Restinggoddess · 05/11/2023 22:34

The Apple hasn’t fallen far from the tree

Sorry - but you need to leave him. He is disrespecting you - you deserve better

Dartmoorcheffy · 05/11/2023 22:36

You leave. it will never get any better, only worse.

KeithChegwinFromExtrasPopKnob · 05/11/2023 22:44

Wow fuck leaving I'd go whole hog and throw myself into witness protection with this one! Rough. Find a way to escape and get as far away from the pair of them as possible. Permanently.

whattodo22222 · 05/11/2023 22:53

Leave them to it. This isn't even her fault, no parent should be buying their child bottles of vodka. Your husband is the problem. You don't deserve this.

ColdSpirit · 05/11/2023 23:12

Call women’s aid and make a safe plan to leave because you’re being abused.

unsync · 05/11/2023 23:17

As others have said, you need to leave. You can get practical help from your local Women's Aid group and you should also seek legal advice. Get all your important documents together, including financial, and keep them somewhere safe, away from your house.
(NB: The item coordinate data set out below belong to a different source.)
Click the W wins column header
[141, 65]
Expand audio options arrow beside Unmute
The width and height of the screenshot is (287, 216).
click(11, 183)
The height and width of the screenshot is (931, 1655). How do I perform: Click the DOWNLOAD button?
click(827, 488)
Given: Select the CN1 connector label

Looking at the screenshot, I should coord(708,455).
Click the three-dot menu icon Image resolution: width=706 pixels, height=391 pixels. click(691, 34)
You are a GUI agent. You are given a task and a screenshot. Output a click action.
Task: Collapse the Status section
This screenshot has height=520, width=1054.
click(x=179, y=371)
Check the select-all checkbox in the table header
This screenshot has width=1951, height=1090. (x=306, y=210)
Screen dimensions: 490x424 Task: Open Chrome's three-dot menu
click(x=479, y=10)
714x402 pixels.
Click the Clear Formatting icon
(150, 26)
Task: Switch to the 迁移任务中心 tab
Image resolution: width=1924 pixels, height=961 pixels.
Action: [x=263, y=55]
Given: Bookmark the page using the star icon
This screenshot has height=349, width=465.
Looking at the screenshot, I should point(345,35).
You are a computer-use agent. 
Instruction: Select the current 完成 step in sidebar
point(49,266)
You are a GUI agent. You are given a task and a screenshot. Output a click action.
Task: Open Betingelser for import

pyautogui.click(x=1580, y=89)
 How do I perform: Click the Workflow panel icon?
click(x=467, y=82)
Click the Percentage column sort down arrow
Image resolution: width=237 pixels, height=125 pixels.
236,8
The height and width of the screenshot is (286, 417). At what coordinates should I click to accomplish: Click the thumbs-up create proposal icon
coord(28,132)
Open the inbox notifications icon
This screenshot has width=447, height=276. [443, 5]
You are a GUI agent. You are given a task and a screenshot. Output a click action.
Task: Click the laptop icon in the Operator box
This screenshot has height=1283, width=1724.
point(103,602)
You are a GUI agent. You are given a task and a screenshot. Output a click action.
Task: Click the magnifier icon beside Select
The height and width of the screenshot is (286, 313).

It may seem like an impossible task, but you can do this. You don't have to live like this, life is better without all of that in it.

StaunchMomma · 05/11/2023 23:28

Why are you still there, OP?

If you are contributing 50% then you can take that and go. If you are married, file for divorce on the grounds of abuse. It sounds like there is more than enough to report!!

If you genuinely think he is a narcissist and a sociopath, why would you want to stay, even without all of the aggression you are having thrown at you by him and his DD?!!

It's not going to improve.

StaunchMomma · 05/11/2023 23:30

I agree that you need to be clever about leaving, OP. There are people here who give incredible advice on getting away safely and with everything you'll need. Please take it.